La plupart des OIG extérieures au système des Nations Unies sont investies d’un mandat étendu : œuvrer à la coopération et à l’intégration économiques et politiques sur un territoire géographique défini. Par conséquent, la circulation des personnes sera toujours une composante indissociable de leur mission. Pour de nombreuses OIG, la migration n’est pas une priorité spécifique ou permanente, mais une question habituellement abordée dans le contexte de discussions plus larges, comme la facilitation des échanges commerciaux.
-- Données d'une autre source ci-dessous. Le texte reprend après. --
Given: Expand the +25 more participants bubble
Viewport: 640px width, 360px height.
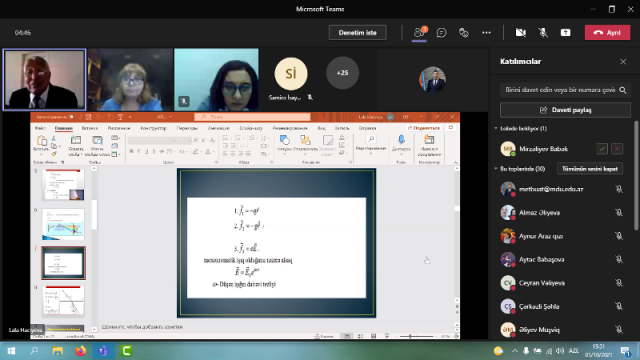Looking at the screenshot, I should [x=342, y=73].
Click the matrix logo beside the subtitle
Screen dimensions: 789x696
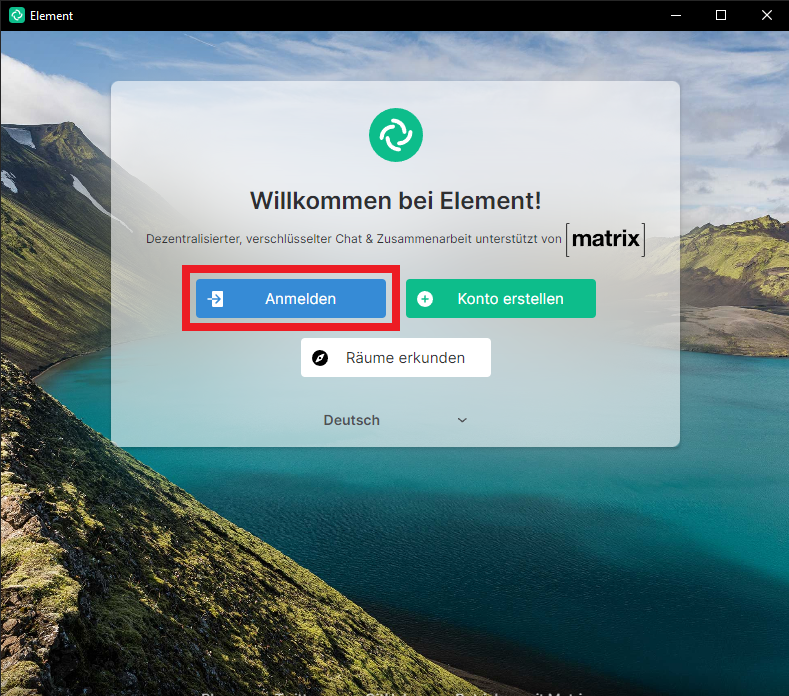click(x=605, y=240)
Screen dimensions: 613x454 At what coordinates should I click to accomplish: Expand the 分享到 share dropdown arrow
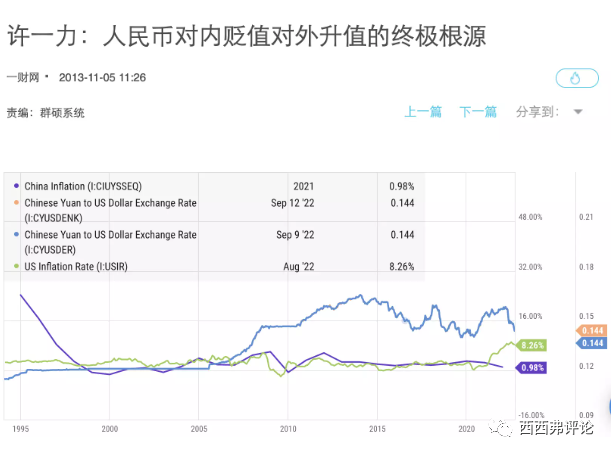pos(578,112)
Cependant, les initiatives déployées par les OIG en lien avec la migration conduisent souvent à l’adoption de principes et de directives politiques, qui peuvent constituer un fondement utile pour l’élaboration, par les États, de leurs politiques et lois nationales en matière de migration.
Les OIG extérieures au système des Nations Unies peuvent se révéler des partenaires indispensables aux agences en charge des questions de migration qui :
- Recherchent des conseils spécialisés sur certains aspects politiques en lien avec la migration ;
- Engagent les parties prenantes dans le cadre du dialogue politique sur la migration ;
- Atteignent des approches concertées sur les questions de migration aux niveaux régional et international ;
- Disposent de financements pour gérer les questions migratoires émergentes aux niveaux régional, interrégional ou mondial.
- Exploiter les études et données émanant des unions politiques et économiques ainsi que des organisations intergouvernementales spécialisées (OIG) afin d’élaborer des directives, politiques et cadres nationaux et régionaux.
- Contribuer à améliorer la compréhension des dynamiques régionales plus larges afin d’encourager les partenariats et la coopération par l’intégration de données propres à chaque pays dans les bases régionales.
- Renforcer l’harmonisation régionale par l’intégration, dans les politiques et lois nationales, des principes et directives politiques élaborés par les unions politiques et économiques ainsi que par les autres OIG extérieures au système des Nations Unies.
- Autant que nécessaire, inviter des conseillers et experts de la migration faisant partie d’OIG extérieures au système des Nations Unies à participer aux mécanismes d'élaboration de la politique nationale.
- OIM, Organisations intergouvernementales (page web), n.d.
- Union interparlementaire (UIP), Organisation internationale du Travail (OIT) et Haut Commissariat des Nations Unies aux droits de l’homme (HCDH), Migration, droits de l’homme et gouvernance : Guide pratique à l’usage des parlementaires N° 24, 2015.
- Biermann, R., et J. A. Koops (eds.), Palgrave Handbook of Inter-Organizational Relations in World Politics, 2017.
- Börzel, T.A., et T. Risse (eds.), The Oxford Handbook of Comparative Regionalism, 2016.
- Si les États sont les principaux acteurs de la gouvernance et de la gestion des migrations, de nombreuses organisations intergouvernementales œuvrant sur les questions migratoires appuient ces mécanismes et y apportent de la valeur.